■ Data:

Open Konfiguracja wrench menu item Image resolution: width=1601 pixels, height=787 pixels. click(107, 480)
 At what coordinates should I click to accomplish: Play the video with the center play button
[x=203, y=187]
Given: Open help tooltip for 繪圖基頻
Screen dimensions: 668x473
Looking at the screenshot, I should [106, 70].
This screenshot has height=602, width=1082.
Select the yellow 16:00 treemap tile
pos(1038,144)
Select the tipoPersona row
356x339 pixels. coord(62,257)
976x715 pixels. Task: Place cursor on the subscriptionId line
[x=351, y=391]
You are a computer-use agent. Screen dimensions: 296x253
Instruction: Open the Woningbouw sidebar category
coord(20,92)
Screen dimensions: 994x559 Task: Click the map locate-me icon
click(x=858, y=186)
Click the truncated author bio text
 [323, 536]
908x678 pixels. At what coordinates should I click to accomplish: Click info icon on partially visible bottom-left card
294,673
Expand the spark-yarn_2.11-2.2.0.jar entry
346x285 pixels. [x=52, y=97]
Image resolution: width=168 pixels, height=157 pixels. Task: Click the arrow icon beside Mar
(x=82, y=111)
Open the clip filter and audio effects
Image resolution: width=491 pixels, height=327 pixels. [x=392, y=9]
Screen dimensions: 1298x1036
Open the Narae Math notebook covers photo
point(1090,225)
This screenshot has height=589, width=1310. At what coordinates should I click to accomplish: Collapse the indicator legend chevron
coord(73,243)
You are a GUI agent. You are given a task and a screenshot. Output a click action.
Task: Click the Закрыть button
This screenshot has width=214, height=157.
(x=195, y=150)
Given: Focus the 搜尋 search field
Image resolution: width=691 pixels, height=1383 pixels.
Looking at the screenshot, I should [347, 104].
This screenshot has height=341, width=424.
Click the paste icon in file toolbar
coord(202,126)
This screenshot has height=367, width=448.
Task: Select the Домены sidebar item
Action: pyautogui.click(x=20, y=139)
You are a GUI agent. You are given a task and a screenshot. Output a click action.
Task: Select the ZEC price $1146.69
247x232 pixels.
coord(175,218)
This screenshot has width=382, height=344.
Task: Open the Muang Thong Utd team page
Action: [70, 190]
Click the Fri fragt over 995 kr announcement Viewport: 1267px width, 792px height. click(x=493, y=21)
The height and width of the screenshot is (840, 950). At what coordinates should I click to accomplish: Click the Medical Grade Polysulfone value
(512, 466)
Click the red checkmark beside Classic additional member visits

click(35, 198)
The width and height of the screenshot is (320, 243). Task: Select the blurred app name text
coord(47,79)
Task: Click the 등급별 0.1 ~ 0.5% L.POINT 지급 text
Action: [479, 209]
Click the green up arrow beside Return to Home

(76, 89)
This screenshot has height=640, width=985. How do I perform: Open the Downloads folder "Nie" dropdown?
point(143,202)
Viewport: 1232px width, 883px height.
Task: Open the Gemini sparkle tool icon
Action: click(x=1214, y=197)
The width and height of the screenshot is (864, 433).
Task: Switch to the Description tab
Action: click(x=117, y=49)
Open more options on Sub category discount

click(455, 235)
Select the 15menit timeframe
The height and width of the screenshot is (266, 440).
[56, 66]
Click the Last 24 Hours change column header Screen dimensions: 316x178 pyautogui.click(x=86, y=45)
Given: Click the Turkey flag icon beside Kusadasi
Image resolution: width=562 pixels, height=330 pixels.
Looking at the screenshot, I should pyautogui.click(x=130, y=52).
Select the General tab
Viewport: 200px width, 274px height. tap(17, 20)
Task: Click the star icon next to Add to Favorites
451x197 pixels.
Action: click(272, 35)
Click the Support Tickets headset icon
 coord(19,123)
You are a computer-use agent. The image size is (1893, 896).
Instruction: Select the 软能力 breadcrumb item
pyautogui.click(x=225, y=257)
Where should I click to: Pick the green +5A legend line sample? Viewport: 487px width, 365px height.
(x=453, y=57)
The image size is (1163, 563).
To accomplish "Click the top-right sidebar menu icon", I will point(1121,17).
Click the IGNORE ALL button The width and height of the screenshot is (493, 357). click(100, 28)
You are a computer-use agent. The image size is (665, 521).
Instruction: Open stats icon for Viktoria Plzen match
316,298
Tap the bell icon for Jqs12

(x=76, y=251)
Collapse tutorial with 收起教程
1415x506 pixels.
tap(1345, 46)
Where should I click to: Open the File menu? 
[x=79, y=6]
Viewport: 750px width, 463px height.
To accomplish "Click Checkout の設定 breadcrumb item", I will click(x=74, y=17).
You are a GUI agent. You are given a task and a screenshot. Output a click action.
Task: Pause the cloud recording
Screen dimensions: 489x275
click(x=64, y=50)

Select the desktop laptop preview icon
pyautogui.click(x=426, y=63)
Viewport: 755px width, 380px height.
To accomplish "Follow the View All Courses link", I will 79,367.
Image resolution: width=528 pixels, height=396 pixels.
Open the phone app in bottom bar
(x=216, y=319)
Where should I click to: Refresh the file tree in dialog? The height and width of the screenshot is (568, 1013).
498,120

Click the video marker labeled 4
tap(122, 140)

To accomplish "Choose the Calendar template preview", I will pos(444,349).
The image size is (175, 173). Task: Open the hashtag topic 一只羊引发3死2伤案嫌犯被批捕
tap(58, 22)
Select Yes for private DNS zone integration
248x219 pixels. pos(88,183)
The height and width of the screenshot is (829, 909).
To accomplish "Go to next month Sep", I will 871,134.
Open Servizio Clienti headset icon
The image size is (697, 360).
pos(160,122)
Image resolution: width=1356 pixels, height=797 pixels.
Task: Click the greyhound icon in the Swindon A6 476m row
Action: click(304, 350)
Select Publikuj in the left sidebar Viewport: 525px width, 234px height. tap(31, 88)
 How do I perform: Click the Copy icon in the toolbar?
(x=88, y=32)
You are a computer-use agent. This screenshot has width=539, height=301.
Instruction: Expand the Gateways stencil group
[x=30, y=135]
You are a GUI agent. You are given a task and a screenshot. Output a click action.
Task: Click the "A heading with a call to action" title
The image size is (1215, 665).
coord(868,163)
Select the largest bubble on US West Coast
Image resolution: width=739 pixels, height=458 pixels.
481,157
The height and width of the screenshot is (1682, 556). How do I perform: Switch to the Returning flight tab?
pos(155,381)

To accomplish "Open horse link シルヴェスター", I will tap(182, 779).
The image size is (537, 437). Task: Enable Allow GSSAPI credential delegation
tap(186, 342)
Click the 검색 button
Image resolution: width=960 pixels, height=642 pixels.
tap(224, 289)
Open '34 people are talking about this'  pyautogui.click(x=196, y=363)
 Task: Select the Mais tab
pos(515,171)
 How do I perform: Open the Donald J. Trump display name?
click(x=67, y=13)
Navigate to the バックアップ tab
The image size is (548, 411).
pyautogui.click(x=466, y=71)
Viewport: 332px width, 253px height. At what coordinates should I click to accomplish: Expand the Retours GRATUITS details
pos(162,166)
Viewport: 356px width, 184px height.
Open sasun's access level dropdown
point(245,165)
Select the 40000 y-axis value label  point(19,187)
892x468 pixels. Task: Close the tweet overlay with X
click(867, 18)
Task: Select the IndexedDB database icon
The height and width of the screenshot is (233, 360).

■ Instructions to follow: Make an exact copy of every record listed above.

■ Answer to the exercise:
Open Konfiguracja wrench menu item Image resolution: width=1601 pixels, height=787 pixels. click(107, 480)
 At what coordinates should I click to accomplish: Play the video with the center play button
[x=203, y=187]
Given: Open help tooltip for 繪圖基頻
Screen dimensions: 668x473
Looking at the screenshot, I should [106, 70].
This screenshot has height=602, width=1082.
Select the yellow 16:00 treemap tile
pos(1038,144)
Select the tipoPersona row
356x339 pixels. coord(62,257)
976x715 pixels. Task: Place cursor on the subscriptionId line
[x=351, y=391]
You are a computer-use agent. Screen dimensions: 296x253
Instruction: Open the Woningbouw sidebar category
coord(20,92)
Screen dimensions: 994x559 Task: Click the map locate-me icon
click(x=858, y=186)
Click the truncated author bio text
 [323, 536]
908x678 pixels. At what coordinates should I click to accomplish: Click info icon on partially visible bottom-left card
294,673
Expand the spark-yarn_2.11-2.2.0.jar entry
346x285 pixels. [x=52, y=97]
Image resolution: width=168 pixels, height=157 pixels. Task: Click the arrow icon beside Mar
(x=82, y=111)
Open the clip filter and audio effects
Image resolution: width=491 pixels, height=327 pixels. [x=392, y=9]
Screen dimensions: 1298x1036
Open the Narae Math notebook covers photo
point(1090,225)
This screenshot has height=589, width=1310. At what coordinates should I click to accomplish: Collapse the indicator legend chevron
coord(73,243)
You are a GUI agent. You are given a task and a screenshot. Output a click action.
Task: Click the Закрыть button
This screenshot has width=214, height=157.
(x=195, y=150)
Given: Focus the 搜尋 search field
Image resolution: width=691 pixels, height=1383 pixels.
Looking at the screenshot, I should [347, 104].
This screenshot has height=341, width=424.
Click the paste icon in file toolbar
coord(202,126)
This screenshot has height=367, width=448.
Task: Select the Домены sidebar item
Action: pyautogui.click(x=20, y=139)
You are a GUI agent. You are given a task and a screenshot. Output a click action.
Task: Select the ZEC price $1146.69
247x232 pixels.
coord(175,218)
This screenshot has width=382, height=344.
Task: Open the Muang Thong Utd team page
Action: [70, 190]
Click the Fri fragt over 995 kr announcement Viewport: 1267px width, 792px height. click(x=493, y=21)
The height and width of the screenshot is (840, 950). At what coordinates should I click to accomplish: Click the Medical Grade Polysulfone value
(512, 466)
Click the red checkmark beside Classic additional member visits

click(35, 198)
The width and height of the screenshot is (320, 243). Task: Select the blurred app name text
coord(47,79)
Task: Click the 등급별 0.1 ~ 0.5% L.POINT 지급 text
Action: [479, 209]
Click the green up arrow beside Return to Home

(76, 89)
This screenshot has height=640, width=985. How do I perform: Open the Downloads folder "Nie" dropdown?
point(143,202)
Viewport: 1232px width, 883px height.
Task: Open the Gemini sparkle tool icon
Action: click(x=1214, y=197)
The width and height of the screenshot is (864, 433).
Task: Switch to the Description tab
Action: click(x=117, y=49)
Open more options on Sub category discount

click(455, 235)
Select the 15menit timeframe
The height and width of the screenshot is (266, 440).
[56, 66]
Click the Last 24 Hours change column header Screen dimensions: 316x178 pyautogui.click(x=86, y=45)
Given: Click the Turkey flag icon beside Kusadasi
Image resolution: width=562 pixels, height=330 pixels.
Looking at the screenshot, I should pyautogui.click(x=130, y=52).
Select the General tab
Viewport: 200px width, 274px height. tap(17, 20)
Task: Click the star icon next to Add to Favorites
451x197 pixels.
Action: click(272, 35)
Click the Support Tickets headset icon
 coord(19,123)
You are a computer-use agent. The image size is (1893, 896).
Instruction: Select the 软能力 breadcrumb item
pyautogui.click(x=225, y=257)
Where should I click to: Pick the green +5A legend line sample? Viewport: 487px width, 365px height.
(x=453, y=57)
The image size is (1163, 563).
To accomplish "Click the top-right sidebar menu icon", I will point(1121,17).
Click the IGNORE ALL button The width and height of the screenshot is (493, 357). click(100, 28)
You are a computer-use agent. The image size is (665, 521).
Instruction: Open stats icon for Viktoria Plzen match
316,298
Tap the bell icon for Jqs12

(x=76, y=251)
Collapse tutorial with 收起教程
1415x506 pixels.
tap(1345, 46)
Where should I click to: Open the File menu? 
[x=79, y=6]
Viewport: 750px width, 463px height.
To accomplish "Click Checkout の設定 breadcrumb item", I will click(x=74, y=17).
You are a GUI agent. You are given a task and a screenshot. Output a click action.
Task: Pause the cloud recording
Screen dimensions: 489x275
click(x=64, y=50)

Select the desktop laptop preview icon
pyautogui.click(x=426, y=63)
Viewport: 755px width, 380px height.
To accomplish "Follow the View All Courses link", I will 79,367.
Image resolution: width=528 pixels, height=396 pixels.
Open the phone app in bottom bar
(x=216, y=319)
Where should I click to: Refresh the file tree in dialog? The height and width of the screenshot is (568, 1013).
498,120

Click the video marker labeled 4
tap(122, 140)

To accomplish "Choose the Calendar template preview", I will pos(444,349).
The image size is (175, 173). Task: Open the hashtag topic 一只羊引发3死2伤案嫌犯被批捕
tap(58, 22)
Select Yes for private DNS zone integration
248x219 pixels. pos(88,183)
The height and width of the screenshot is (829, 909).
To accomplish "Go to next month Sep", I will 871,134.
Open Servizio Clienti headset icon
The image size is (697, 360).
pos(160,122)
Image resolution: width=1356 pixels, height=797 pixels.
Task: Click the greyhound icon in the Swindon A6 476m row
Action: click(304, 350)
Select Publikuj in the left sidebar Viewport: 525px width, 234px height. tap(31, 88)
 How do I perform: Click the Copy icon in the toolbar?
(x=88, y=32)
You are a computer-use agent. This screenshot has width=539, height=301.
Instruction: Expand the Gateways stencil group
[x=30, y=135]
You are a GUI agent. You are given a task and a screenshot. Output a click action.
Task: Click the "A heading with a call to action" title
The image size is (1215, 665).
coord(868,163)
Select the largest bubble on US West Coast
Image resolution: width=739 pixels, height=458 pixels.
481,157
The height and width of the screenshot is (1682, 556). How do I perform: Switch to the Returning flight tab?
pos(155,381)

To accomplish "Open horse link シルヴェスター", I will tap(182, 779).
The image size is (537, 437). Task: Enable Allow GSSAPI credential delegation
tap(186, 342)
Click the 검색 button
Image resolution: width=960 pixels, height=642 pixels.
tap(224, 289)
Open '34 people are talking about this'  pyautogui.click(x=196, y=363)
 Task: Select the Mais tab
pos(515,171)
 How do I perform: Open the Donald J. Trump display name?
click(x=67, y=13)
Navigate to the バックアップ tab
The image size is (548, 411).
pyautogui.click(x=466, y=71)
Viewport: 332px width, 253px height. At what coordinates should I click to accomplish: Expand the Retours GRATUITS details
pos(162,166)
Viewport: 356px width, 184px height.
Open sasun's access level dropdown
point(245,165)
Select the 40000 y-axis value label  point(19,187)
892x468 pixels. Task: Close the tweet overlay with X
click(867, 18)
Task: Select the IndexedDB database icon
The height and width of the screenshot is (233, 360).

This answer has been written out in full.